On a sunny spring day in 1960 Eunice Kennedy Shriver enjoyed the view of the blooming dogwood trees at her Maryland home known as Timberlawn. A telephone call from an exhausted mother in nearby Bethesda interrupted her reverie. The woman explained to Shriver, sister to soon-to-be president John F. Kennedy, that no summer camps would accept her child who had an intellectual disability. Several weeks later, Shriver heard a similar story from another mother—no mainstream camp would accept her child. Shriver stepped forward and told the woman to bring her child to Timberlawn. “You come here a month from today,” responded Shriver, “I’ll start my own camp.”

Shriver’s Timberlawn camp replete with swimming and horseback riding confirmed what Shriver already knew from growing up with Rosemary, an older sister who lived with an intellectual disability: persons with intellectual disabilities thrive with interaction and activity. 

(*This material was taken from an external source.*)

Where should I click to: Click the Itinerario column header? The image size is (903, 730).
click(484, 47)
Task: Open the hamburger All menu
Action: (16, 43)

By the end of the decade the Special Olympics, with Shriver at its helm, arose out of this summer camp. A delegation of six Kansans participated in the first Special Olympics in Chicago in 1968. 

Humanities Kansas awarded Special Olympics Kansas, Inc. a Cultural Preservation Grant to document the oral histories of participants in the first Kansas Special Olympics in honor of its 50th anniversary. 

Special Olympics Kansas incorporated in 1970 and that same year the first Kansas Special Olympics was held in Parsons with 300 participants. The event proved so popular that participation the following year in Wichita doubled to 600, and the number swelled again in 1972 to 1200 children and young adults taking part in the games held at Southwestern College in Winfield. The numbers continue to grow.

Since its founding, the Special Olympics shares the following oath with all of its athletes: ”Let me win. But if I cannot win, let me be brave in the attempt.” This sentiment has guided Special Olympics Kansas for the last 50 years.

Today Special Olympics Kansas offers 20 sports and hosts 71 state, regional, and local competitions for nearly 5000 athletes year-round. It strives to change attitudes and promote inclusion by providing quality sporting events.